*ABOUT THIS TASK*
Make an exact copy of every entry below, with the pictures left out.

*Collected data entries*
□ □ □

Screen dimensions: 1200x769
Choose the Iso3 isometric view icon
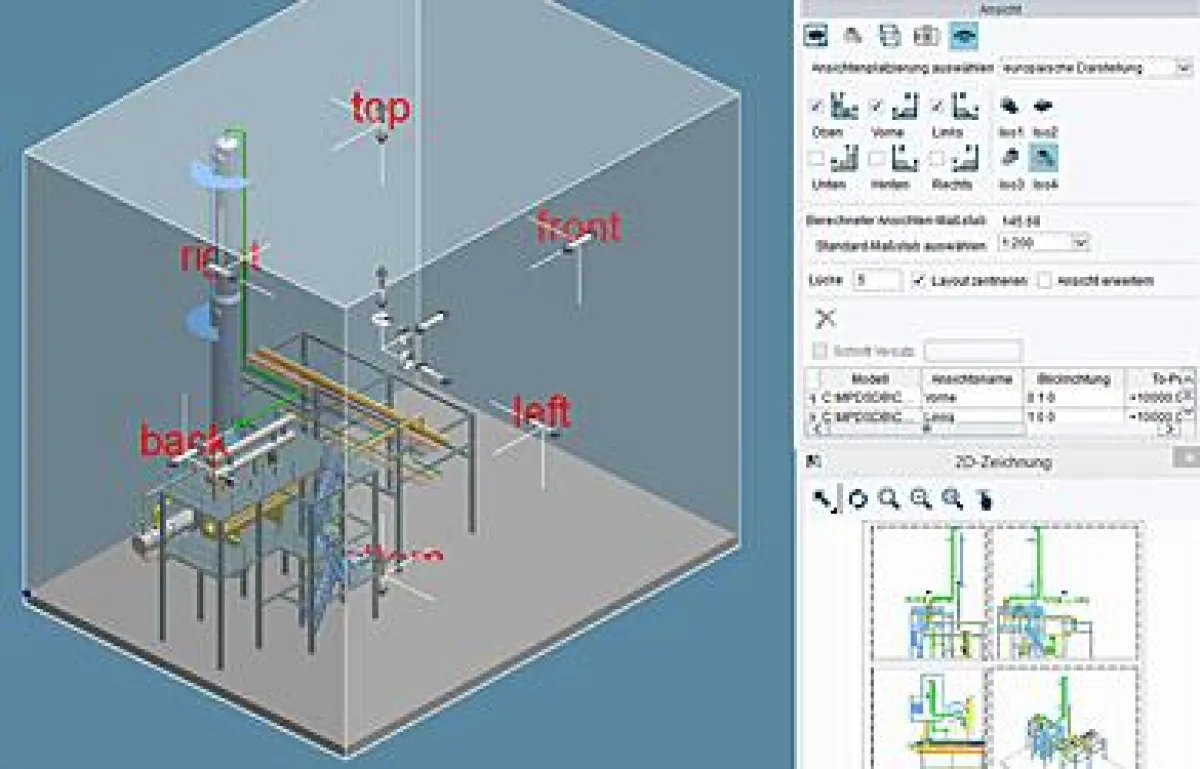1011,158
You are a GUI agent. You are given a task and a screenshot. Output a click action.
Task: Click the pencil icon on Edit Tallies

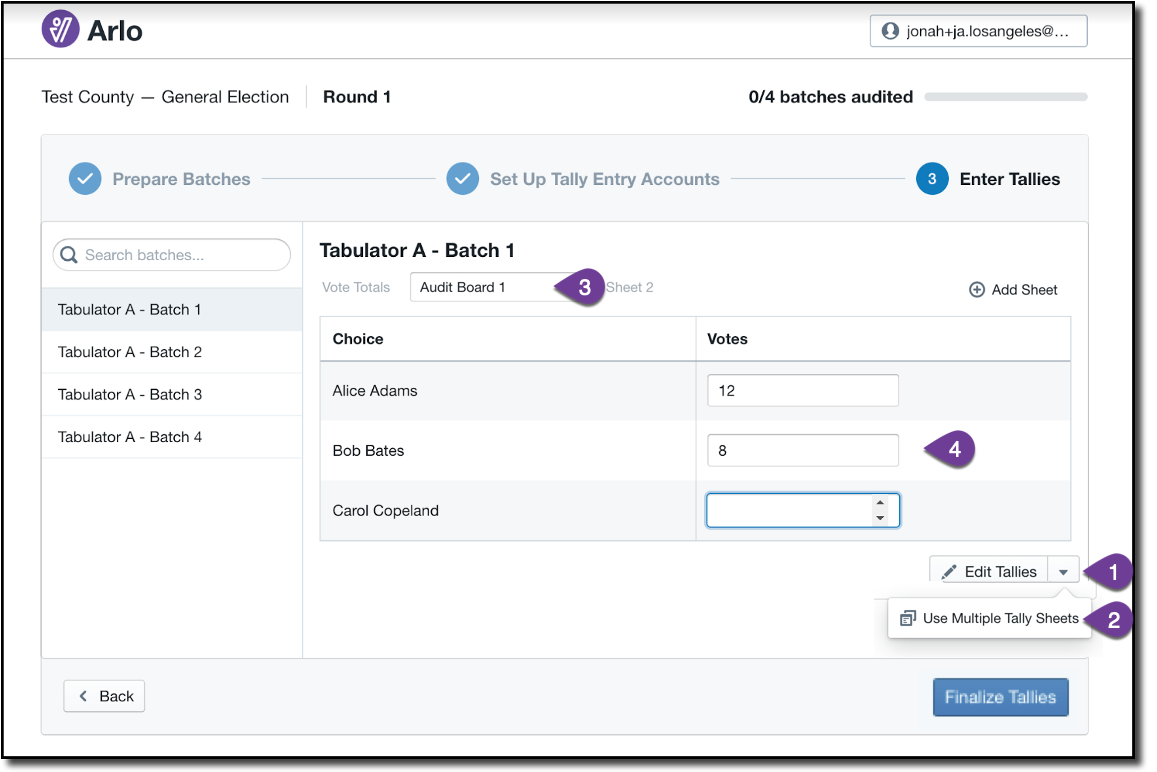(x=949, y=572)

□ □ □

*TASK OUTPUT*
Screen dimensions: 1200x769
Choose the Iso3 isometric view icon
1011,158
You are a GUI agent. You are given a task and a screenshot. Output a click action.
Task: Click the pencil icon on Edit Tallies

(x=949, y=572)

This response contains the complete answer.